The eviction process can take anywhere from a few weeks to several months, so it’s a good idea to perform each step as early as permitted.
3. What is an Eviction Moratorium? When Does It End?
During the Covid-19 pandemic, the federal government and many states placed a moratorium on evictions. While in place, the moratoriums prevented landlords from evicting tenants for nonpayment of rent, as well as in other specified circumstances.
As of July 2022, there are no remaining federal or state-wide restrictions on evictions.
4. What are Common Reasons for Eviction?
Falling behind on the rent is one of many reasons for evicting a tenant. Other reasons include:
Breaking the lease: Examples include common nuisance (like noise complaints), causing damage to the property, or keeping pets where prohibited.
Illegal activity: You can evict your tenant for conducting illegal activity on your property (like manufacturing or selling drugs) or committing certain felonies in any location (like armed robbery or arson).
Nonrenewal of the lease: You may choose not to renew a lease at the end of the term as long as you give sufficient notice.
5. Are There Cases Where Landlords are Not Allowed to Evict Problem Tenants?
You may not be able to evict a tenant, even if they’re causing problems.

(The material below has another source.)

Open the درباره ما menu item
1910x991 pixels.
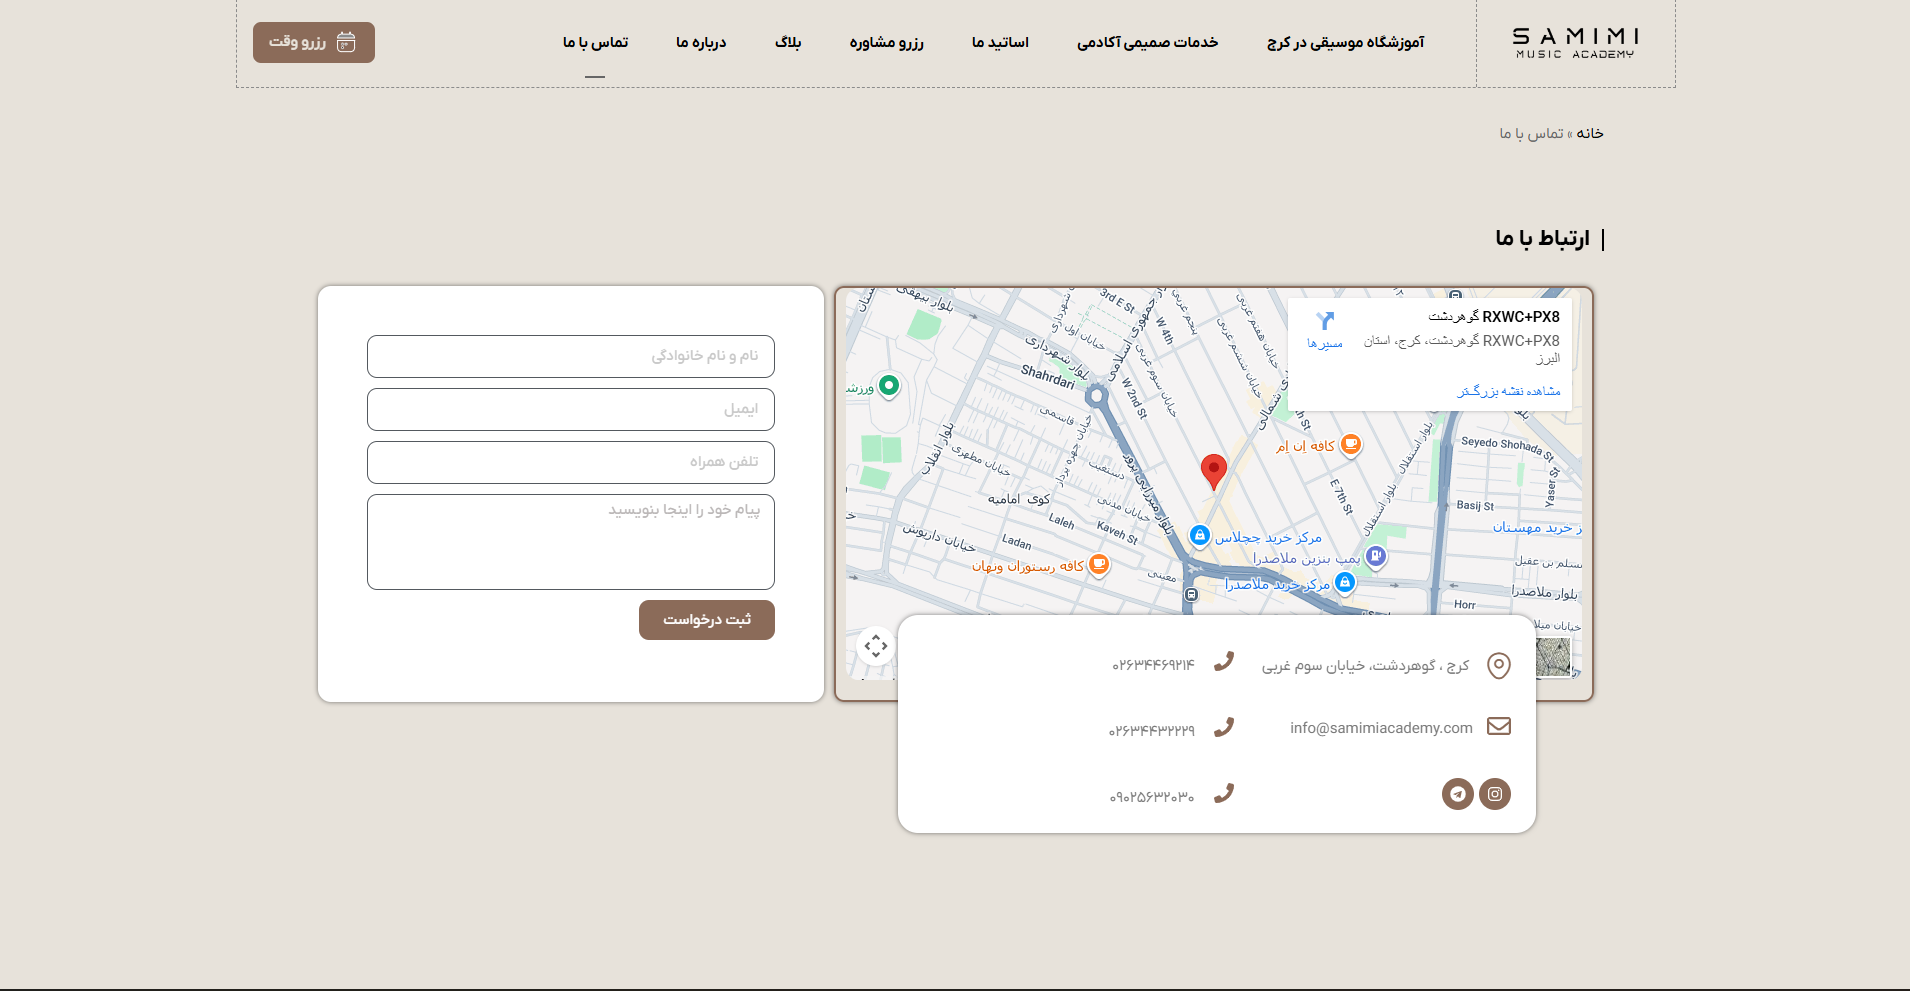701,42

Under the Servicemembers Civil Relief Act, military members are sometimes protected from eviction. A court may block eviction for three months if your tenant can show that they couldn’t pay rent due to their service.
Under the Fair Housing Act, it’s illegal to discriminate against tenants because of their race, religion, disability, and other protected traits. For example, you can’t evict someone for keeping a service animal even if you have a “no pets” clause in the lease.

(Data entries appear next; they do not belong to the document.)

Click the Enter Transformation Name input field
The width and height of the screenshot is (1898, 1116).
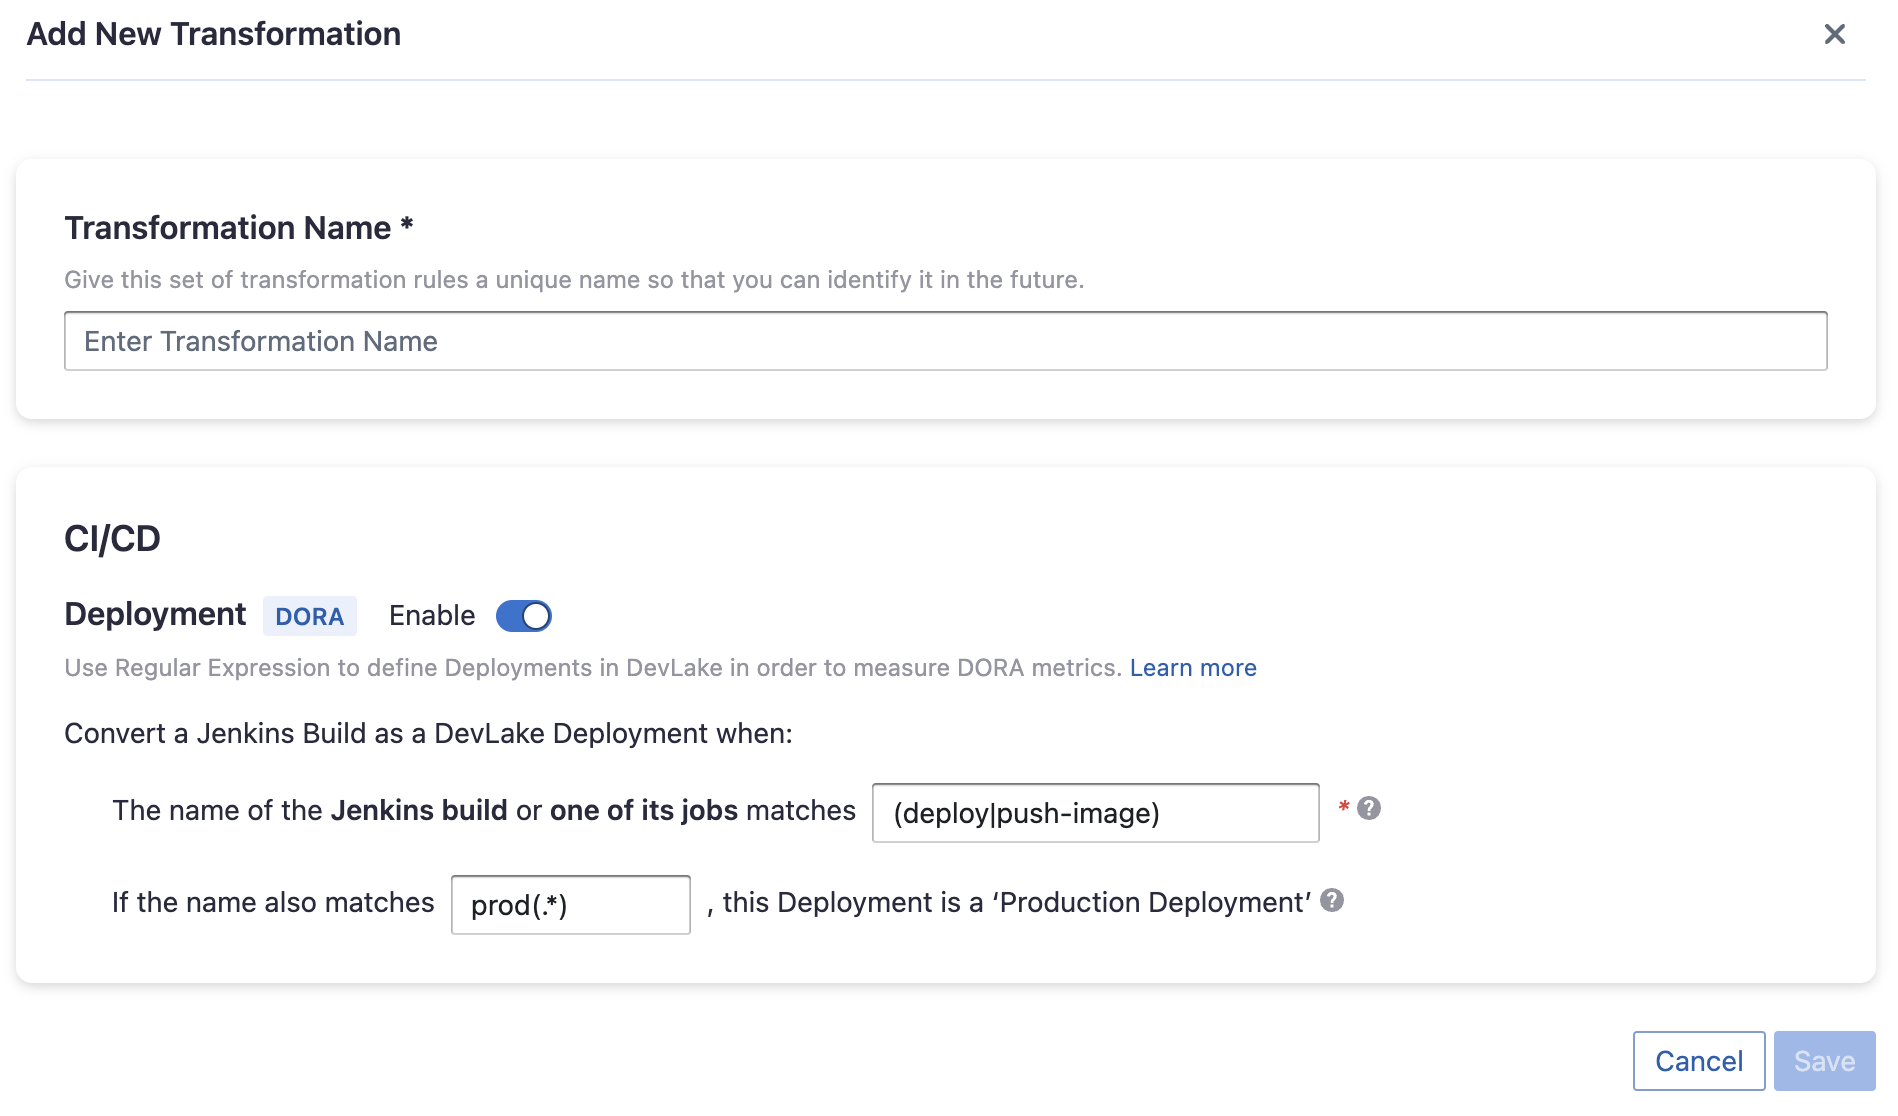[946, 341]
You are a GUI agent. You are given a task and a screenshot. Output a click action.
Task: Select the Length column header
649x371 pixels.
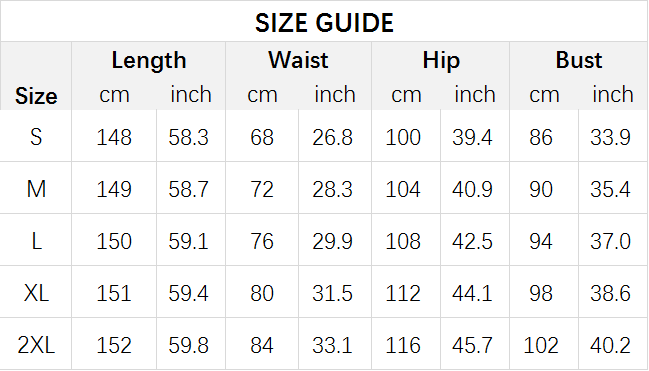coord(149,60)
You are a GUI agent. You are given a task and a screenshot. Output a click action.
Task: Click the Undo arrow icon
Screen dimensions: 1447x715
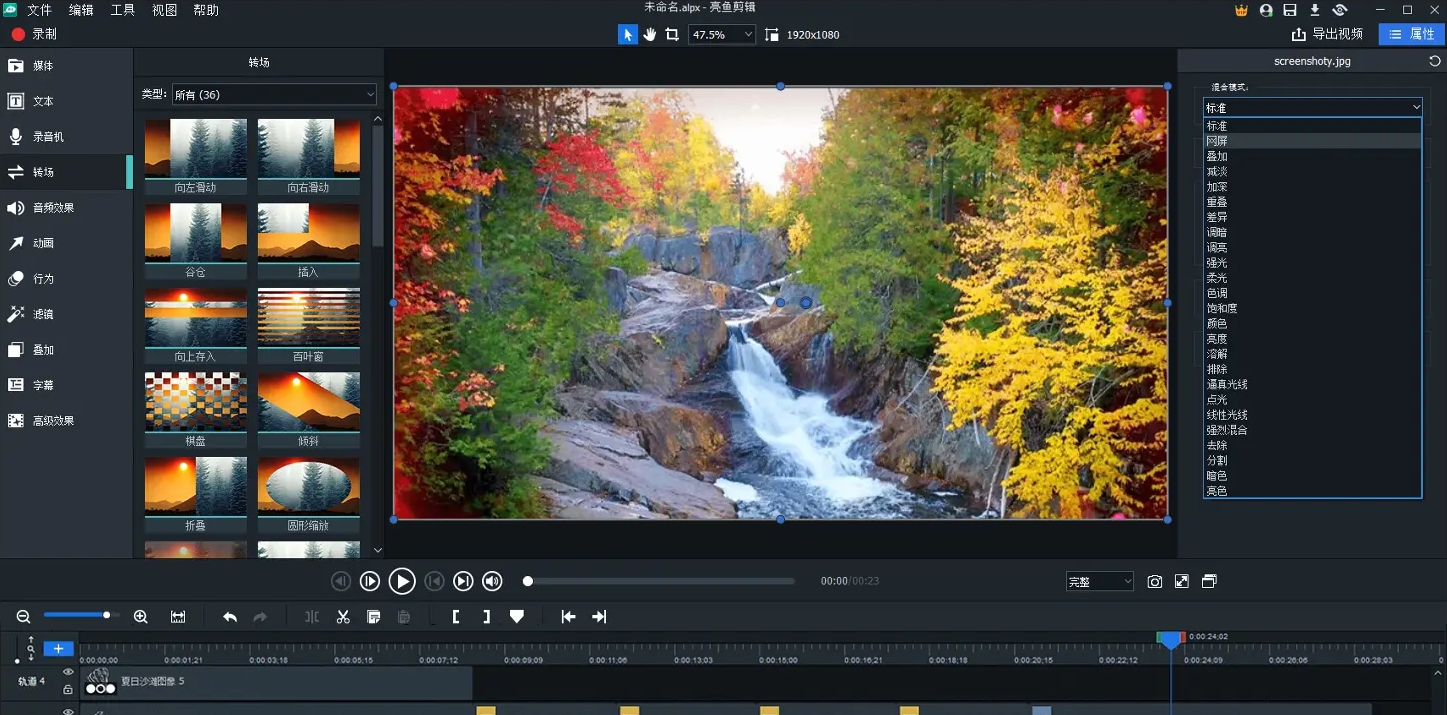pyautogui.click(x=229, y=616)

In states and cities where rent controls apply, you can’t evict a tenant at the end of their lease to raise the rent above the maximum increase.
You also can’t evict a tenant in retaliation for doing something within their rights, like demanding an expensive repair be made or filing a complaint to the health board.
The bottom line
Evicting a tenant is a difficult but often necessary process. Expedite the process and increase your chances of success by following the rules carefully and completing each step at your earliest opportunity.
According to Princeton University’s Eviction Lab, an average of 3.6-million eviction cases are filed each year, resulting in an average of 1.5-million eviction judgments.
As of July 2022, there are no remaining federal or state-level protections for tenants due to Covid-19. If a tenant is behind on rent, you can demand payment and file for eviction according to local laws.
According to evictionlab.org, Houston, TX, currently leads the country in eviction filings, followed by Fort Worth and Dallas, respectively. Using data from 2016, the site shows North Charleston, SC, as having the highest eviction rate among large cities.